_Extracted data_:
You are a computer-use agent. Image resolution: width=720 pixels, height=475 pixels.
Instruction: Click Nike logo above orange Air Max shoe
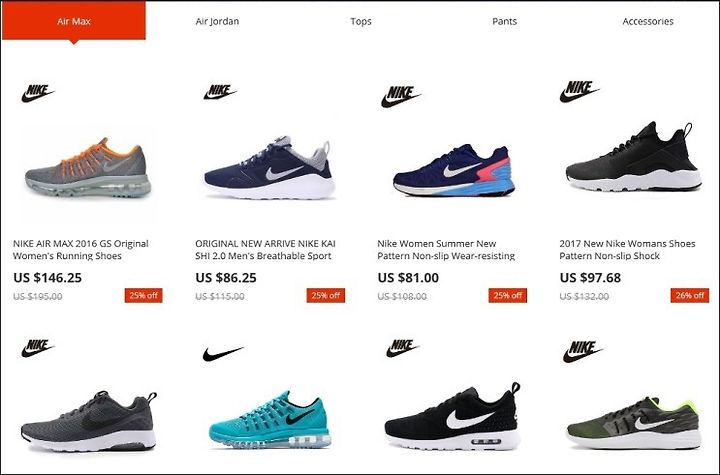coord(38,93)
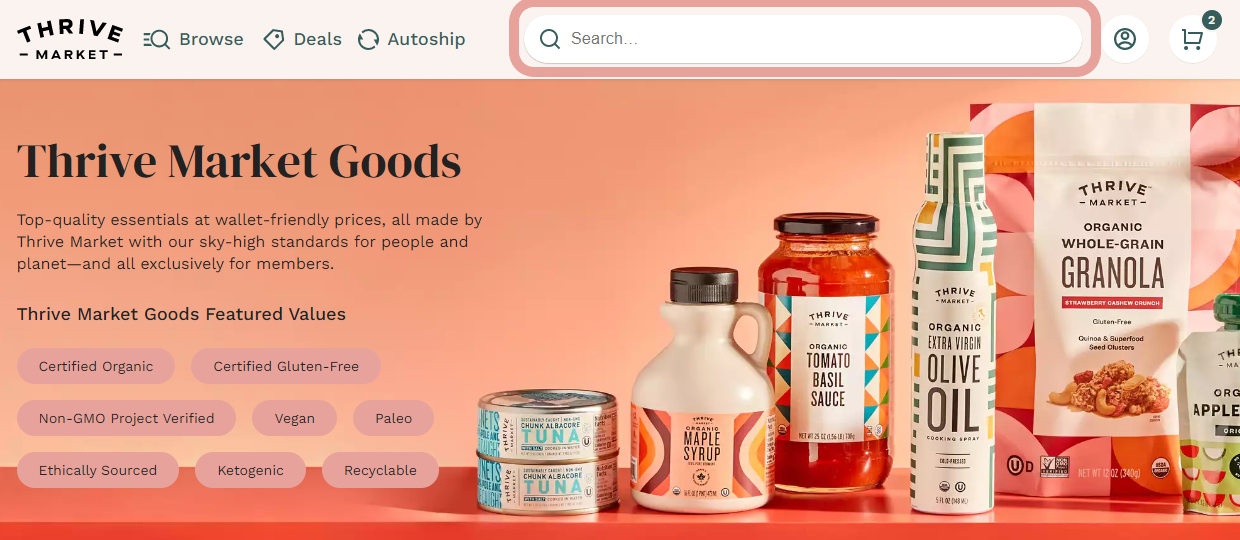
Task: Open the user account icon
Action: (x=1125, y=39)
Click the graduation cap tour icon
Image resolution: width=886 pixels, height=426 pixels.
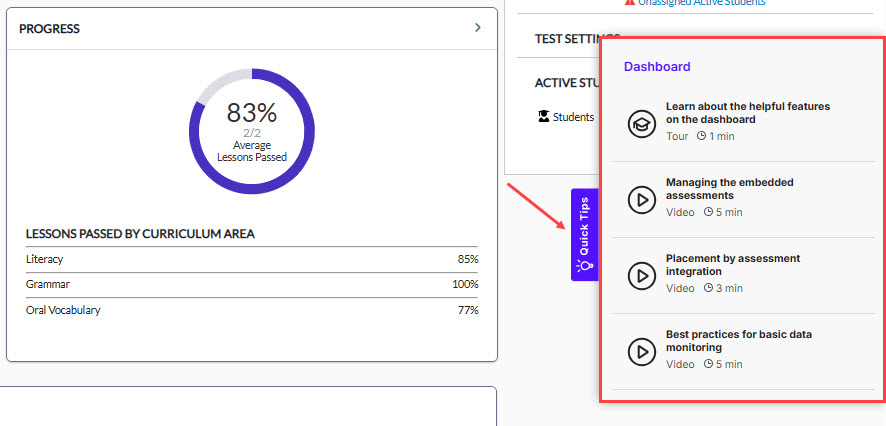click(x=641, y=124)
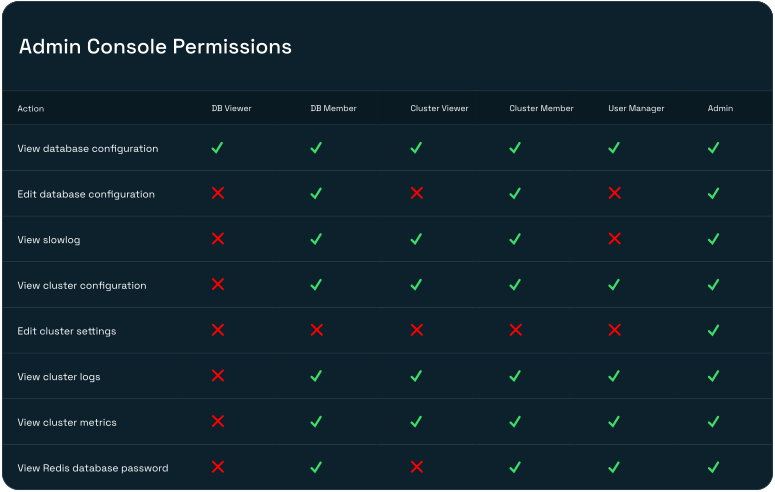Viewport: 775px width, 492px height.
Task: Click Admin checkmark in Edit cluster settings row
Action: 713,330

--

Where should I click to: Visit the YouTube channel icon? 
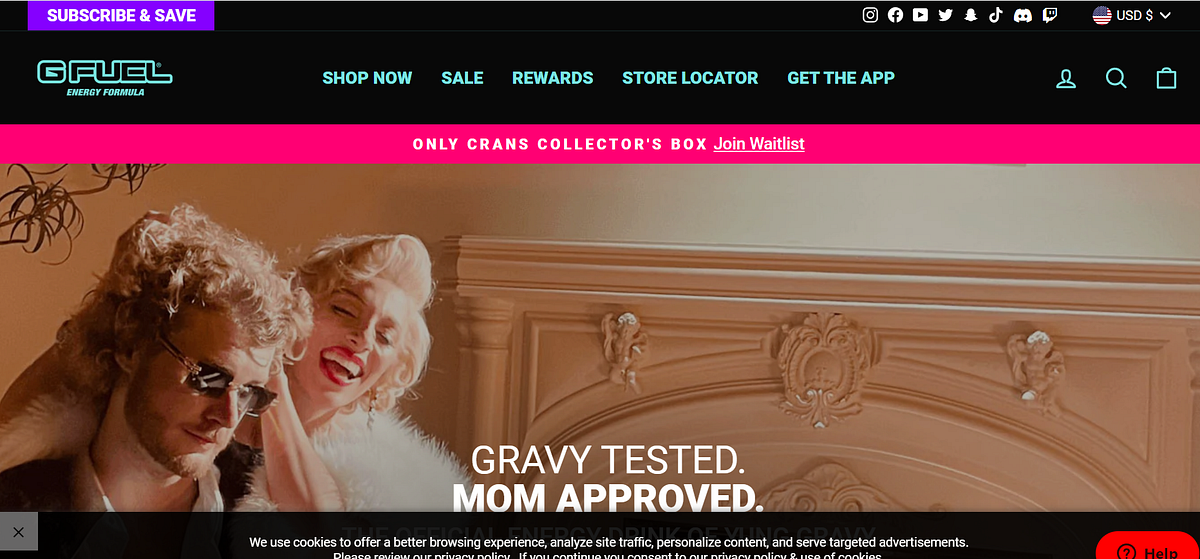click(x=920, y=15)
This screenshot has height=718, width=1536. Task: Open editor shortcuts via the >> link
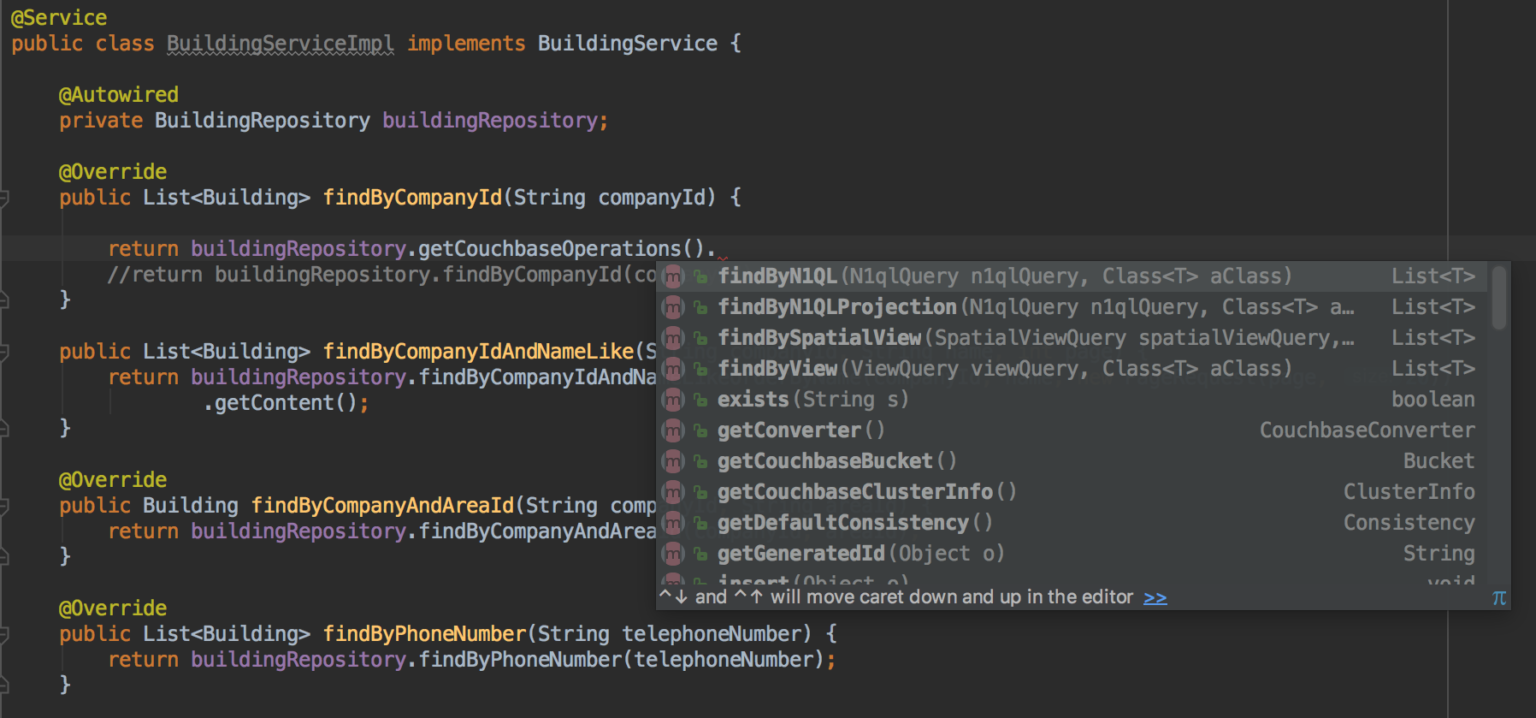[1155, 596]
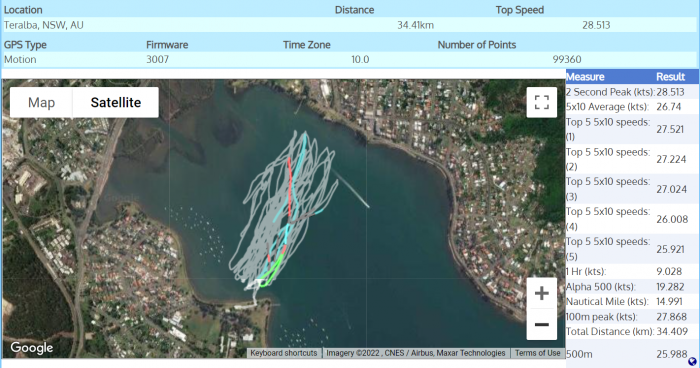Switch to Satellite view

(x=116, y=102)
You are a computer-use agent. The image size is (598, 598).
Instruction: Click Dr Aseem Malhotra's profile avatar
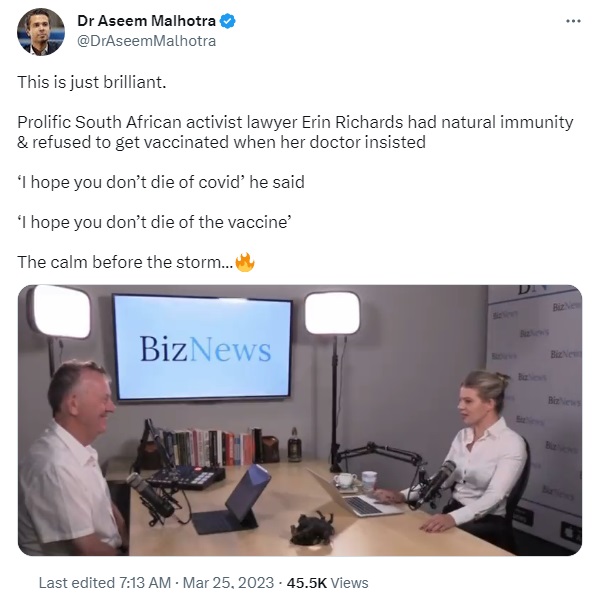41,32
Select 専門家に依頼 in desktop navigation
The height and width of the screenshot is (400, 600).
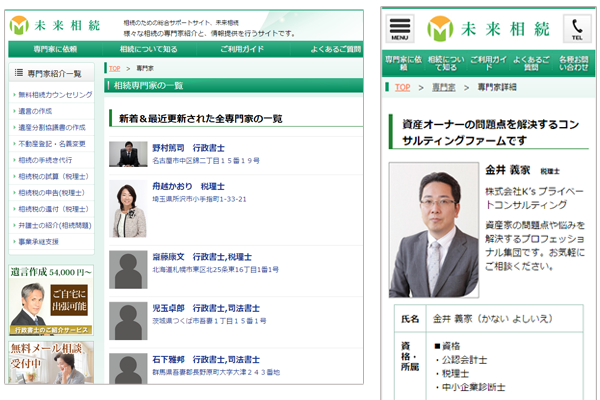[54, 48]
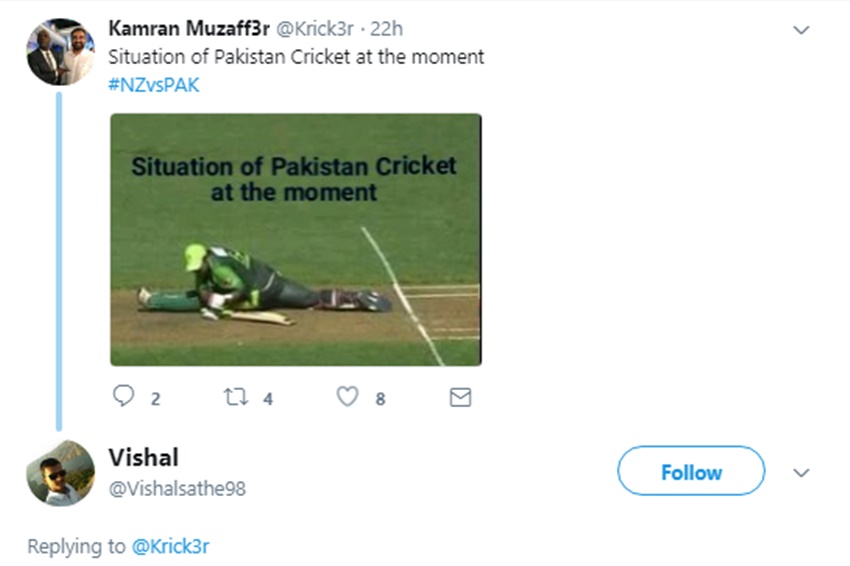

---

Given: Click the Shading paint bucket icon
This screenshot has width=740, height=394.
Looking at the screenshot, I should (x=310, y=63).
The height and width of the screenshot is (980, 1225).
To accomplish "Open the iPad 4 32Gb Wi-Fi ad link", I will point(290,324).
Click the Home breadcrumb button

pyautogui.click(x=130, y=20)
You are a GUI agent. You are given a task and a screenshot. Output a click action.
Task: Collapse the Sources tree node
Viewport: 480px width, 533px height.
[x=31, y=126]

_Exercise description_:
What is wanted is an exact copy of the lines above from the one containing "Instruction: Click Nike" through the one containing "Click the graduation cap tour icon", with no pictures in it.

_Solved exercise_:
Instruction: Click Nike logo above orange Air Max shoe
coord(38,93)
Task: Open the user account icon
Action: (x=1125, y=39)
Click the graduation cap tour icon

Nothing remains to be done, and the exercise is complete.